**** Provided data

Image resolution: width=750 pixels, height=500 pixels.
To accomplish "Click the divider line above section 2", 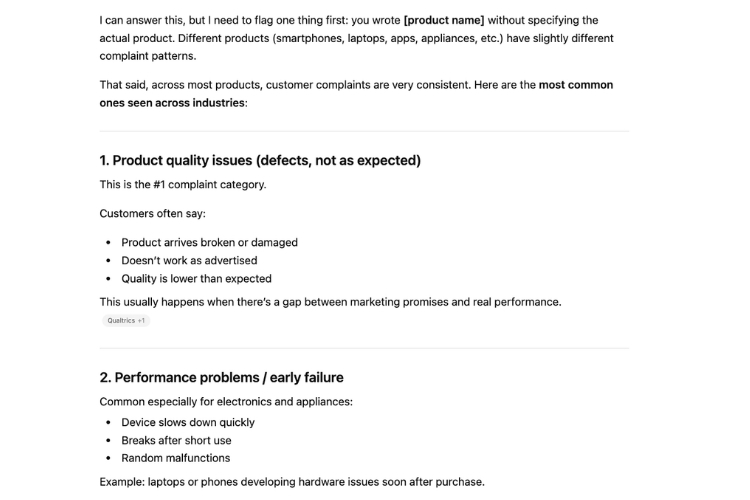I will click(x=364, y=348).
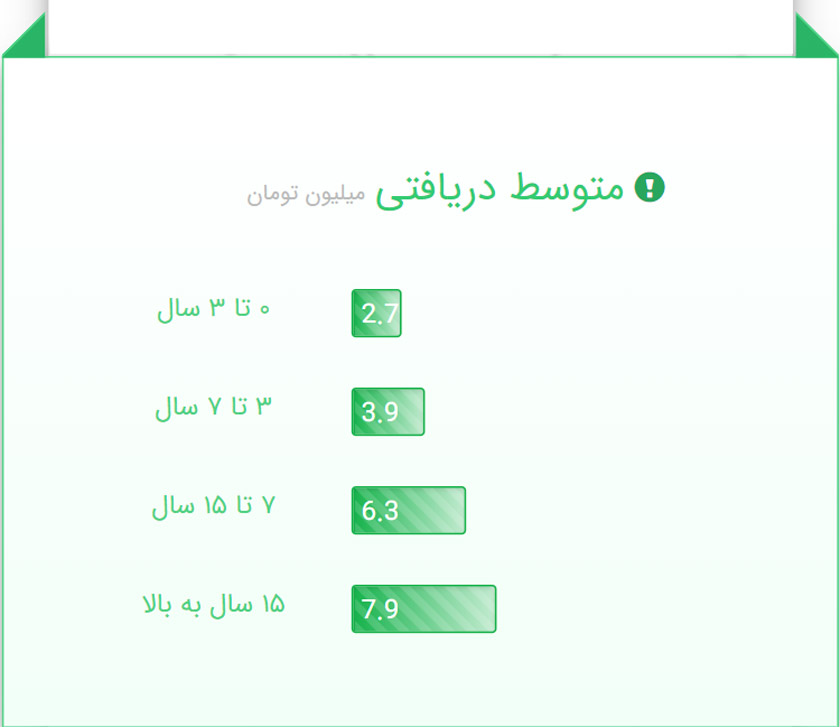Click the faded striped end of the 6.3 bar
Image resolution: width=840 pixels, height=727 pixels.
coord(445,510)
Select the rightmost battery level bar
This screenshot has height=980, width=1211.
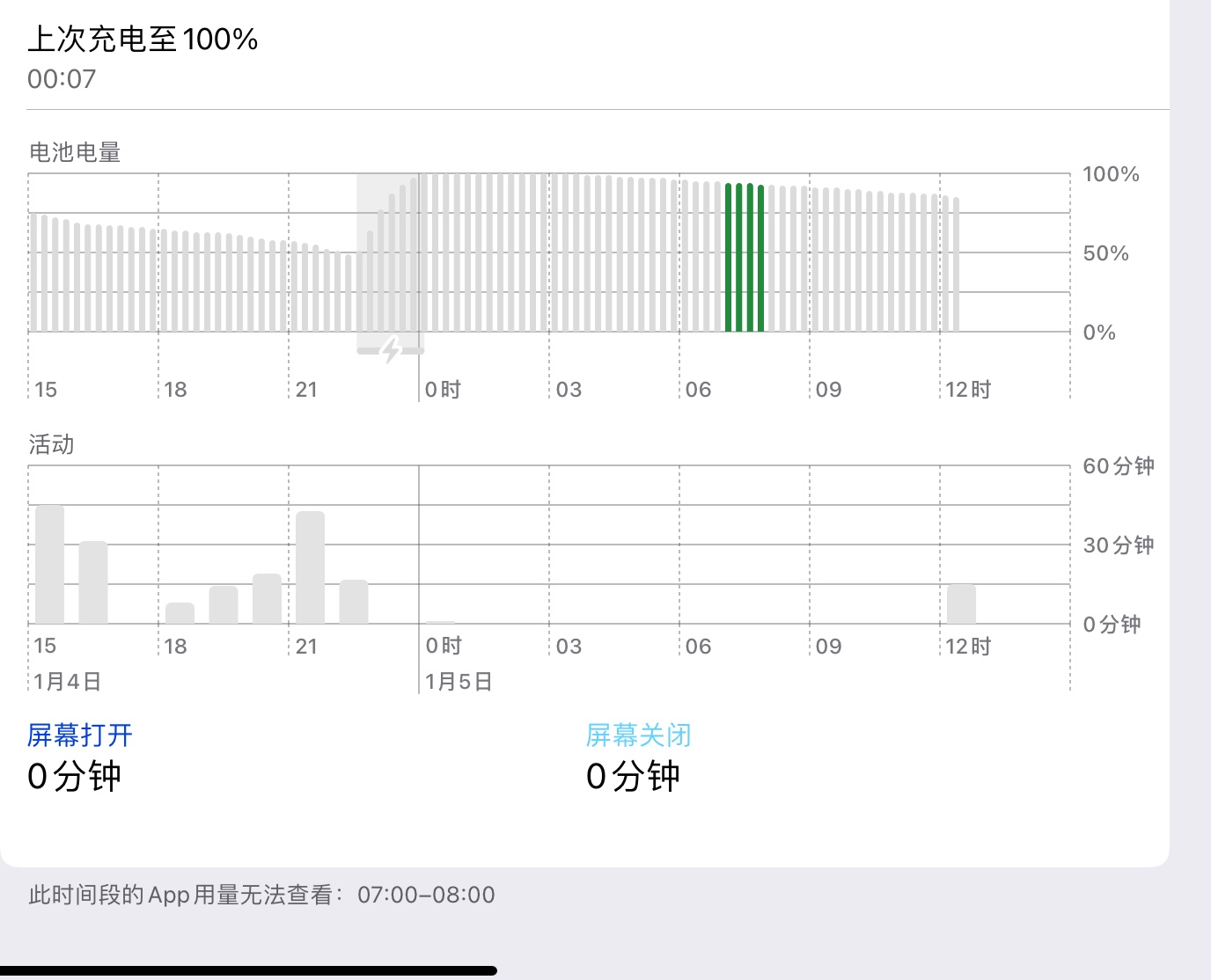click(x=956, y=265)
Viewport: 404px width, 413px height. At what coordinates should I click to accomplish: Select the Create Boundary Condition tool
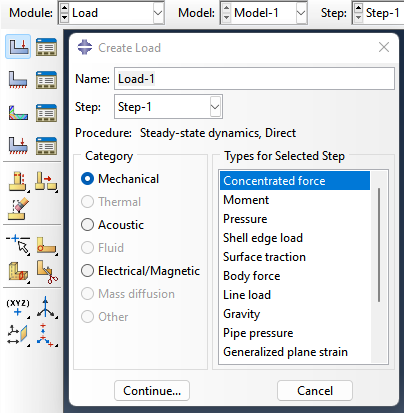18,80
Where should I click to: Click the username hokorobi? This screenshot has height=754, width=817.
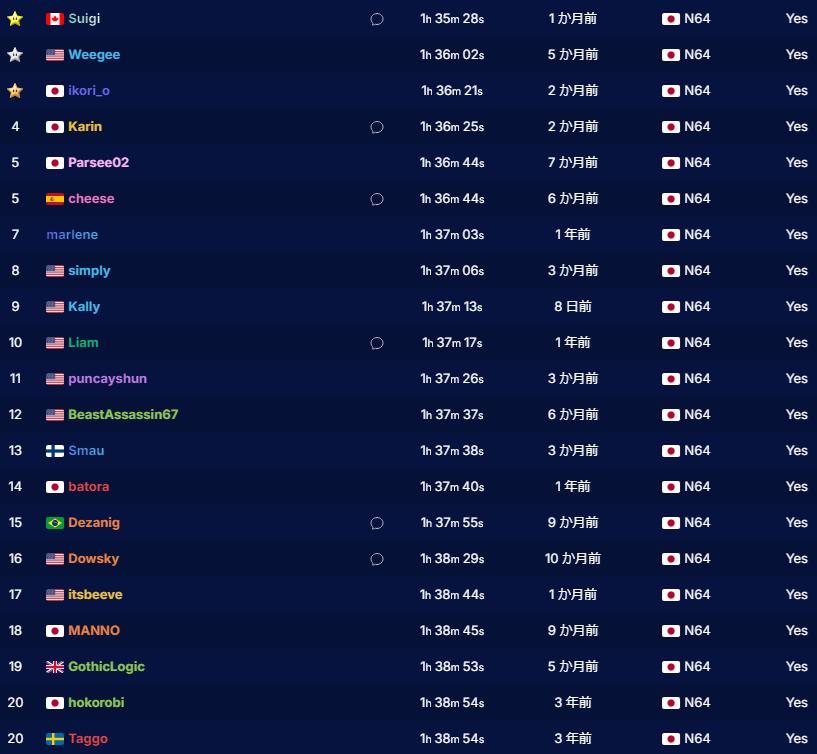pyautogui.click(x=96, y=703)
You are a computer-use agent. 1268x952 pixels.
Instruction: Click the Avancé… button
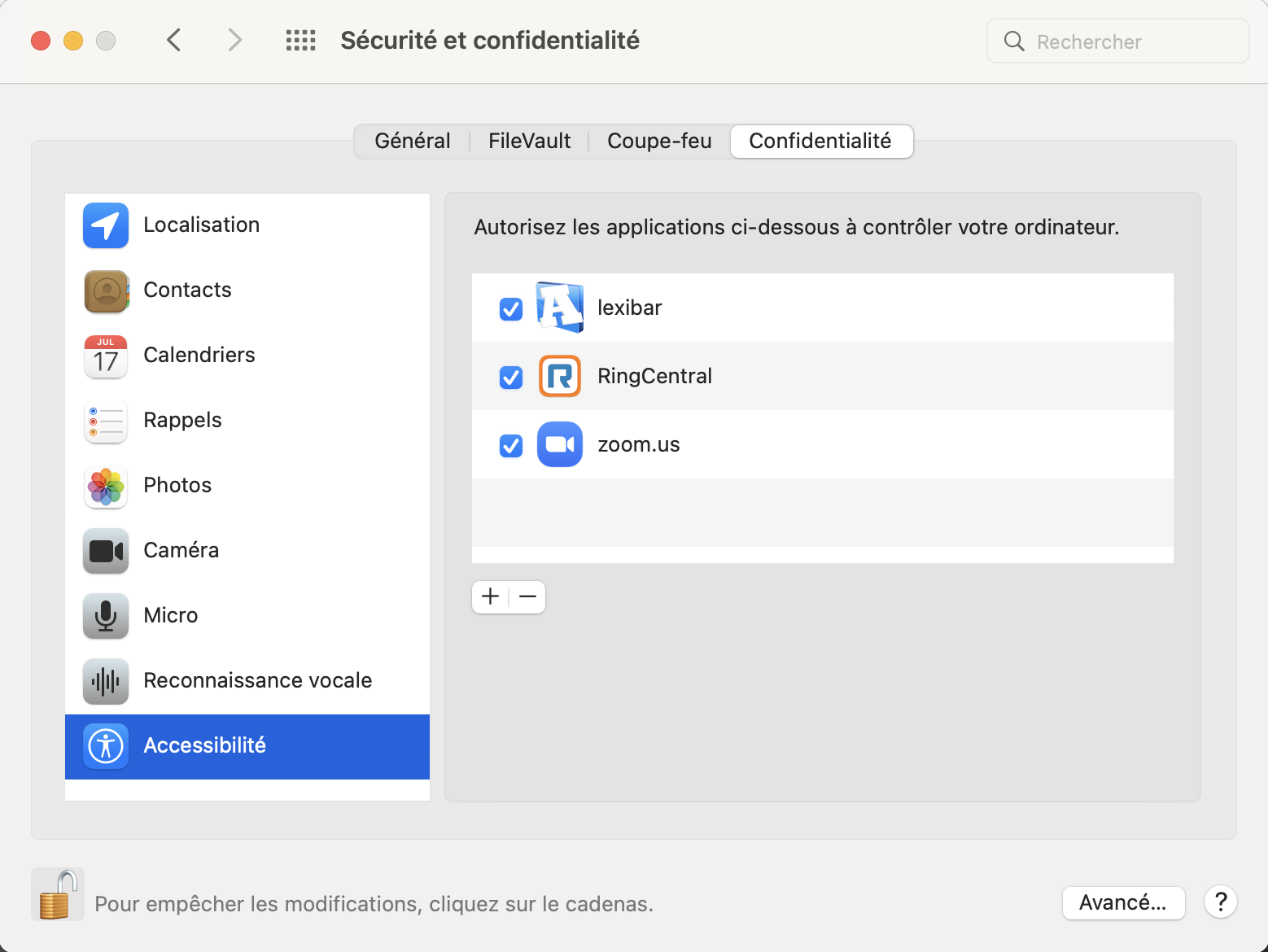[x=1123, y=902]
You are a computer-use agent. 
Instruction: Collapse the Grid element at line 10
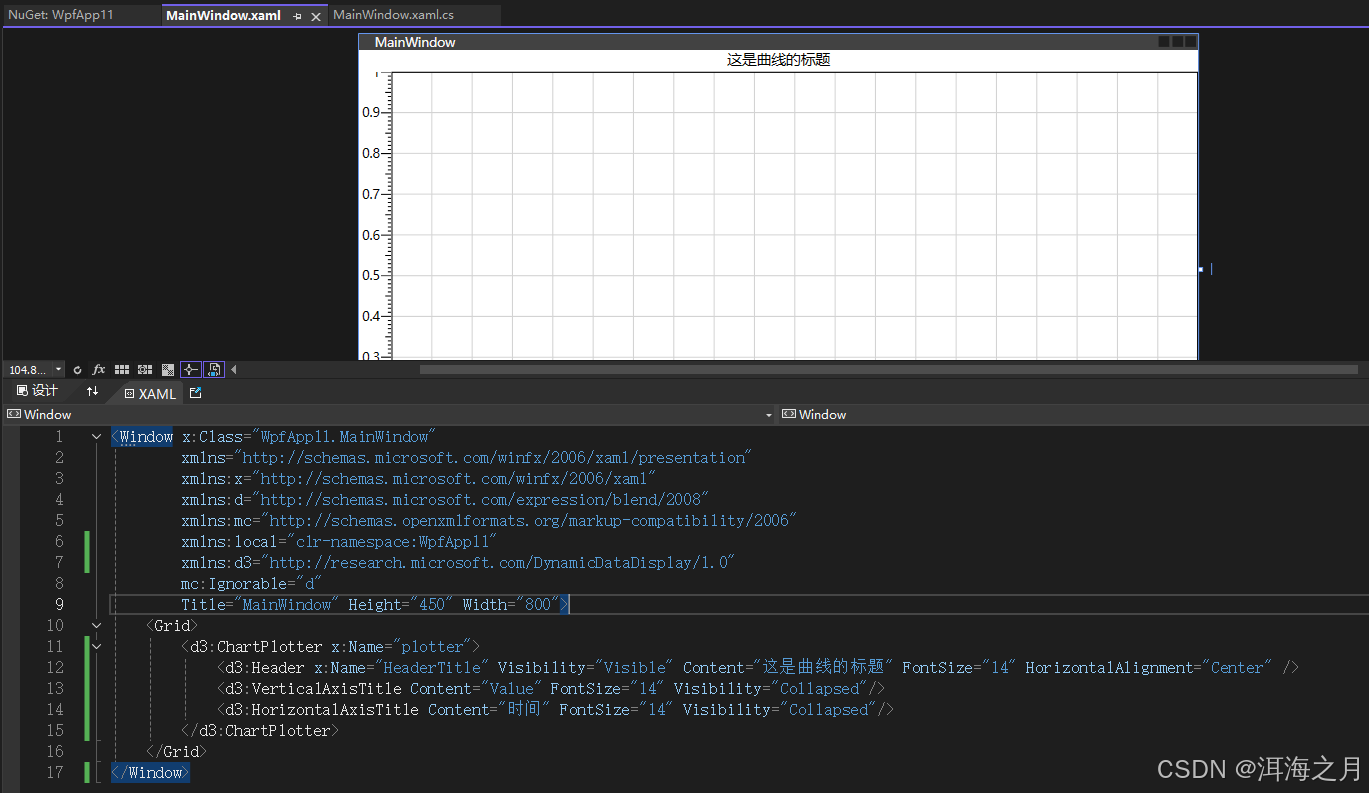pos(96,626)
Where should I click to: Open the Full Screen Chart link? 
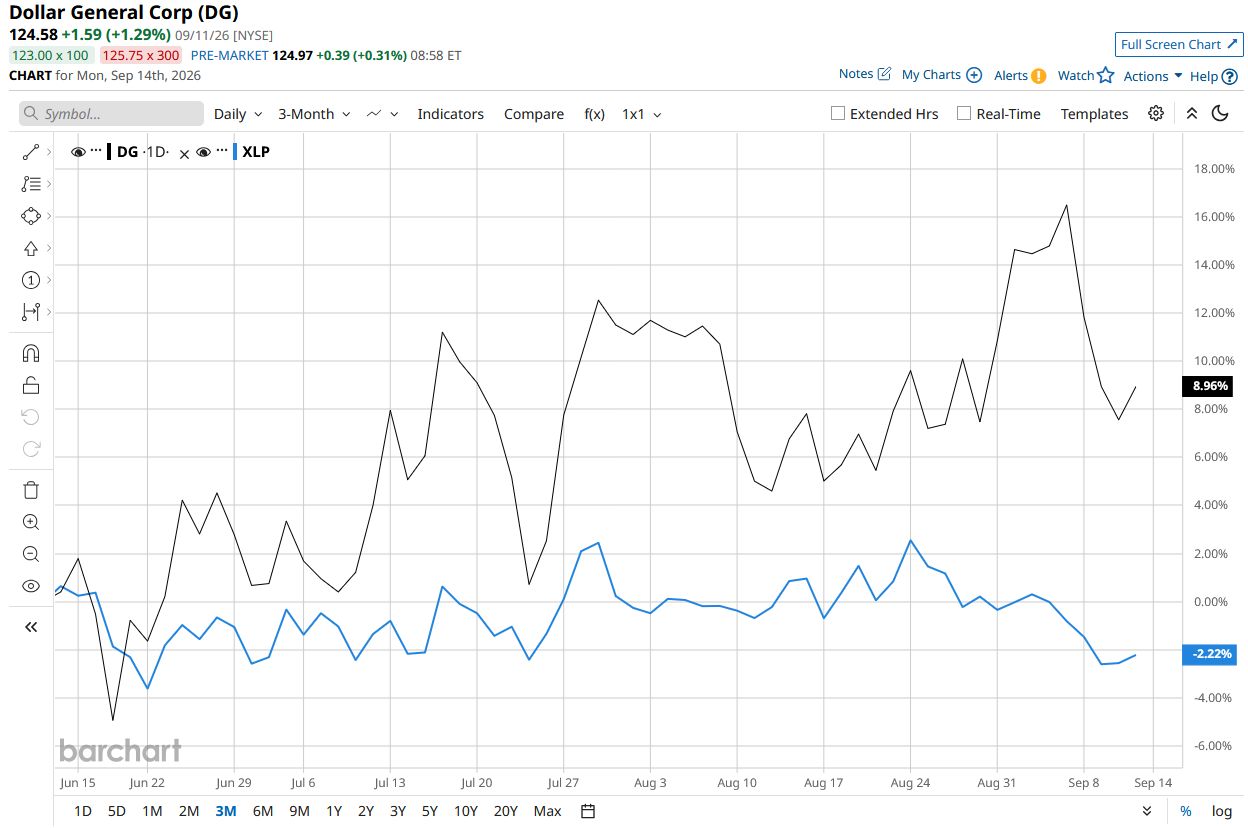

********

**Task goal**
The lines wanted are those from the one with "Instruction: Collapse the" to the end of the entries above, repeated exactly, both ends included. Leave out the pictures.

**Response to the exercise**
Instruction: Collapse the Grid element at line 10
pos(96,626)
Where should I click to: Open the Full Screen Chart link? 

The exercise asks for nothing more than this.